● Tasks to perform:
a: Answer these questions from the excerpt on emotional sensitivity:
(i) What did the writer's irritation give way to over time?
(ii) What does the excerpt say people might put on when showing up for work?
(iii) What is the first of the writer's opening questions?
b: Carry on the excerpt about sensing other people's emotions from the point where it stops.

● Excerpted text:
╭──

Over time, my irritation gave way to neutrality and an ability to experience others’ emotional states at arm’s length, with detachment. This opened the door for me to feel compassion for what I felt others were going through.
Eventually, my sensitivity grew to feel even deeper nuances, like who was feeling what and some of the specifics of what was going on in their lives.
I also realized that often people were feeling their emotions and feelings without being fully conscious of them. They might be showing up for work putting on their “work-face” or happy smile but I could feel or see what was going on beneath the surface.
There’s more to the story, about my energetic and intuitive sensitivity increasing even more, but I’ll save that for another time.
I bring my experiences up because I believe they apply to my opening questions: How do I stop being affected by the emotional upset around me? How do I stop being drawn in? Why do I feel frustrated or irritated beyond reason sometimes? Why would I be affected by others’ emotions?

╰──

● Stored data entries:
╭──

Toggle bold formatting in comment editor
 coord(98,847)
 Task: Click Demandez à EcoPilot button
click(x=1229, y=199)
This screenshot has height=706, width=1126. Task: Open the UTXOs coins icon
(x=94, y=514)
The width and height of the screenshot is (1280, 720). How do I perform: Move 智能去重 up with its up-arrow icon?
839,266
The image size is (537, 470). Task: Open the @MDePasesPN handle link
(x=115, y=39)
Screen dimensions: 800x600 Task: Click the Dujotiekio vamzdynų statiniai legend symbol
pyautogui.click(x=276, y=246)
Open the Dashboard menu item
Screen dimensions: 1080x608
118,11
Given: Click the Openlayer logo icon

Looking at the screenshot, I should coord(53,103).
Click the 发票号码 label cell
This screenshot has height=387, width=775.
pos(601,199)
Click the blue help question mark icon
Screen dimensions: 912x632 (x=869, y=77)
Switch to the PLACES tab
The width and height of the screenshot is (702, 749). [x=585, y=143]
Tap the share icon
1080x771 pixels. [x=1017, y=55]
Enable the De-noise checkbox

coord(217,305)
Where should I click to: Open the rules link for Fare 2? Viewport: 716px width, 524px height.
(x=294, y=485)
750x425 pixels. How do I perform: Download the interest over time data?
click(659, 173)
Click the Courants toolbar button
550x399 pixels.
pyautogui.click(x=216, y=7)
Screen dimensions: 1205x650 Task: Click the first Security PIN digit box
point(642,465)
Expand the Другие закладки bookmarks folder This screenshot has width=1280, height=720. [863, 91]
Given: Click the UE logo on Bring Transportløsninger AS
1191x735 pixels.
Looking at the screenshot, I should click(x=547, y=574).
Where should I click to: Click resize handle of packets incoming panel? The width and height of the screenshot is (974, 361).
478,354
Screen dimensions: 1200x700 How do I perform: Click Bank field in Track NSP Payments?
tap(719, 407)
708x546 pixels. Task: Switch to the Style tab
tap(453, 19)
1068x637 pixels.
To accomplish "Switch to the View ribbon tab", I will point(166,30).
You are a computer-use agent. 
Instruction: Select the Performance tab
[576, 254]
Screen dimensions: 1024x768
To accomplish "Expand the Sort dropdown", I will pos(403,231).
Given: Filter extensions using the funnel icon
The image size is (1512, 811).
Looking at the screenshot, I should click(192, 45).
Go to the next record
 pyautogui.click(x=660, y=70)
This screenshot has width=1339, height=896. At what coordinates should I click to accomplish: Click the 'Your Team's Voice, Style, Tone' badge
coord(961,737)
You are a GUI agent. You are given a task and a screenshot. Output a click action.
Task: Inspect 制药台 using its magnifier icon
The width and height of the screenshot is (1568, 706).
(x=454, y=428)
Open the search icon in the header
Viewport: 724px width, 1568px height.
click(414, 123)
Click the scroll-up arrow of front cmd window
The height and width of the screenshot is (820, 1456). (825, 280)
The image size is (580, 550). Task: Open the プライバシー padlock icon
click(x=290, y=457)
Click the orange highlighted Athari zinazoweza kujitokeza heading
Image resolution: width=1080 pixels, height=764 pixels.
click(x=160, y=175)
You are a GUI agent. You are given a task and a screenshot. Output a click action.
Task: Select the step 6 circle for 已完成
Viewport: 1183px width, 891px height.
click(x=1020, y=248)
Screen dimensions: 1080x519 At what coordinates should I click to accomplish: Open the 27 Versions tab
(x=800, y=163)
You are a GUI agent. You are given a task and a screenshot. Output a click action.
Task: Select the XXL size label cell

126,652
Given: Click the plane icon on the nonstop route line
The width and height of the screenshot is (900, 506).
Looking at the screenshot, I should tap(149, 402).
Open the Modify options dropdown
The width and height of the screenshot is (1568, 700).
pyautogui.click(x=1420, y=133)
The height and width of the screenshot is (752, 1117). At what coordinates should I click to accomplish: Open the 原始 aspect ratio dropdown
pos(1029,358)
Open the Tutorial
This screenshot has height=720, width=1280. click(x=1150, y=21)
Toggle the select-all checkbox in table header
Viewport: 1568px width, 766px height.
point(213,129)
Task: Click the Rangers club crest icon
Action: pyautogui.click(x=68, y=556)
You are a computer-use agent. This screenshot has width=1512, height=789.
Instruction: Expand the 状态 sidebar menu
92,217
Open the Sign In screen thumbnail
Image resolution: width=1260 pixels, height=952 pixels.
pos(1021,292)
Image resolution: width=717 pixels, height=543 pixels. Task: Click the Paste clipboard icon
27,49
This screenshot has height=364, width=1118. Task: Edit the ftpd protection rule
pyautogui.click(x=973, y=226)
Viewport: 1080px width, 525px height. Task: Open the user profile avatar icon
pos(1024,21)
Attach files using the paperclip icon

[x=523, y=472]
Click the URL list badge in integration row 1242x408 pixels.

╰──

● Results in order:
a:
(i) Neutrality and an ability to experience others' emotional states at arm's length, with detachment.
(ii) Their "work-face" or happy smile.
(iii) "How do I stop being affected by the emotional upset around me?"

b:
This year’s unusual worldwide phenomena—coronavirus, lockdowns, political divisiveness, and other goings-on—have most of us emotionally amped up.
I also believe that “the veil” between the worlds (our 3D world and other dimensions) is much thinner than it has been. Some believe that the cosmic energy showered on our planet now has been amplified. All of these are contributing to our greater sensitivity.
Regardless of what you believe, you likely agree that we are experiencing a new paradigm on many levels.
Our elevated emotional states can be contagious. But this year also points out a need to take more timeouts to re-find our center, to be kinder to ourselves and others, understanding that we’re all challenged now.
There’s also the factor of reflection. Metaphysically, everything in our outer world is a reflection of something going on in our inner emotional, energetic world. So the outer world, in every aspect, near or far, is like a mirror for us.
Our experience of feeling others’ emotionality, especially if it triggers us, is telling us about an aspect of our emotionality that we are not addressing, that we are pushing away. It’s telling us about something we are resisting looking at within us because it is uncomfortable or painful.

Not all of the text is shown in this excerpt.